Answer: SBA recognizes that eligible borrowers that use PEOs or similar payroll providers are required under some state registration laws to report wage and other data as of April 6, 2020, the Employer Identification Number (EIN) of the PEO or other payroll provider. In these cases, payroll documentation provided by the payroll provider that indicates the amount of wages and payroll taxes reported to the IRS by the payroll provider for the borrower’s employees will be considered acceptable PPP loan payroll documentation.

Question: May lenders accept signatures from a single individual who is authorized to sign on behalf of the borrower?

Answer: Yes. However, the borrower should bear in mind that, as the Borrower Application Form indicates, only an authorized representative of the business seeking a loan may sign on behalf of the business. An individual’s signature as an “Authorized Representative of Applicant” is a representation to the lender and to the U.S. government that the signer is authorized to make the certifications. Lenders may rely on that representation and accept a single individual’s signature on that basis.

Question: I need to request a loan to support my small-business operations in light of current economic uncertainty. However, I pleaded guilty to a felony crime a very long time ago. Am I still eligible for the PPP?

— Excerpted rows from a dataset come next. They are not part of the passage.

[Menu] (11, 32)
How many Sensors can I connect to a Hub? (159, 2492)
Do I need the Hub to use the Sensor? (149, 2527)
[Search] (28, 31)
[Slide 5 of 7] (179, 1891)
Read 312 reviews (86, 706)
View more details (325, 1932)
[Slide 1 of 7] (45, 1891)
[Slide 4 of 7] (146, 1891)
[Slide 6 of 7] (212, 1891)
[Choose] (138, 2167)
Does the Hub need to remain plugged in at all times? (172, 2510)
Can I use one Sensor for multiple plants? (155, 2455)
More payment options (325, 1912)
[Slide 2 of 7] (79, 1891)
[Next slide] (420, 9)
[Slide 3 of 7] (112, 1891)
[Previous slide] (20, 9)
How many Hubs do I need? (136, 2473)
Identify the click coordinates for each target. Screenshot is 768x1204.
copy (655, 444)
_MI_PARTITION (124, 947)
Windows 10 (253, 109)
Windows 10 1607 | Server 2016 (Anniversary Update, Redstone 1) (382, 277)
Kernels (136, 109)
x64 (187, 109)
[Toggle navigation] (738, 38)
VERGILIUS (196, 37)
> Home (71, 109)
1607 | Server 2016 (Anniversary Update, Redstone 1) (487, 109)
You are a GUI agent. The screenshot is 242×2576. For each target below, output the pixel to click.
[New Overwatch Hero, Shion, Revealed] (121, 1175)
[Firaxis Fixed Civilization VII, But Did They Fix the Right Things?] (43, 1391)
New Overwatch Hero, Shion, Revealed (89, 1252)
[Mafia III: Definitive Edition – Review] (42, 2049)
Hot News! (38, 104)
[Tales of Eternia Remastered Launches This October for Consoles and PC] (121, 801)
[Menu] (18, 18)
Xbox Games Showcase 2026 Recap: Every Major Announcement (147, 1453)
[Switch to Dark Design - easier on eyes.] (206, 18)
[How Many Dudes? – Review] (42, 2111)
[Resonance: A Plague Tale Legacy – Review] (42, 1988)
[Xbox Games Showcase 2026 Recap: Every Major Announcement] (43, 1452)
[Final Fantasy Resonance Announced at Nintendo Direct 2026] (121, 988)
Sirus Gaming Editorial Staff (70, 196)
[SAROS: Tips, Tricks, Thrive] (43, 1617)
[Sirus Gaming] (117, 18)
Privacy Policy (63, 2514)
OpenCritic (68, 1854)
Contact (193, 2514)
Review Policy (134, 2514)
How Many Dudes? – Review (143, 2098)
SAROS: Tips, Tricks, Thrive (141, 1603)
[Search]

Answer: Yes. Businesses are only ineligible if an owner of 20 percent or more of the equity of the applicant is presently incarcerated, on probation or on parole; subject to an indictment, criminal information, arraignment or other means by which formal criminal charges are brought in any jurisdiction; or, within the last five years, for any felony, has been convicted; pleaded guilty; pleaded nolo contendere; been placed on pretrial diversion; or been placed on any form of parole or probation (including probation before judgment).

Question: Are lenders permitted to use their own online portals and an electronic form that they create to collect the same information and certifications as in the Borrower Application Form, in order to complete implementation of their online portals?

Answer: Yes. Lenders may use their own online systems and a form they establish that asks for the same information (using the same language) as the Borrower Application Form.

Question: What time period should borrowers use to determine their number of employees and payroll costs to calculate their maximum loan amounts?

Answer: In general, borrowers can calculate their aggregate payroll costs using data either from the previous 12 months or from calendar year 2019. For seasonal businesses, the applicant may use average monthly payroll for the period between Feb. 15, 2019, or March 1, 2019, and June 30, 2019.

Question: Should payments that an eligible borrower made to an independent contractor or sole proprietor be included in calculations of the eligible borrower’s payroll costs?

Answer: No. Any amounts that an eligible borrower has paid to an independent contractor or sole proprietor should be excluded from the eligible business’s payroll costs. However, an independent contractor or sole proprietor will itself be eligible for a loan under the PPP, if it satisfies the applicable requirements.

Question: How should a borrower account for federal taxes when determining its payroll costs for purposes of the maximum loan amount, allowable uses of a PPP loan and the amount of a loan that may be forgiven?

Answer: Under the act, payroll costs are calculated on a gross basis without regard to federal taxes imposed or withheld, such as the employee’s and employer’s share of Federal Insurance Contributions Act (FICA) and income taxes required to be withheld from employees. Borrowers should check with their lender for calculation of payroll costs.

Question: Are PPP loans for existing customers considered new accounts for FinCEN Rule CDD purposes? Are lenders required to collect, certify, or verify beneficial ownership information in accordance with the rule requirements for existing customers?

Answer: If the PPP loan is being made to an existing customer and the necessary information was previously verified, you do not need to re-verify the information.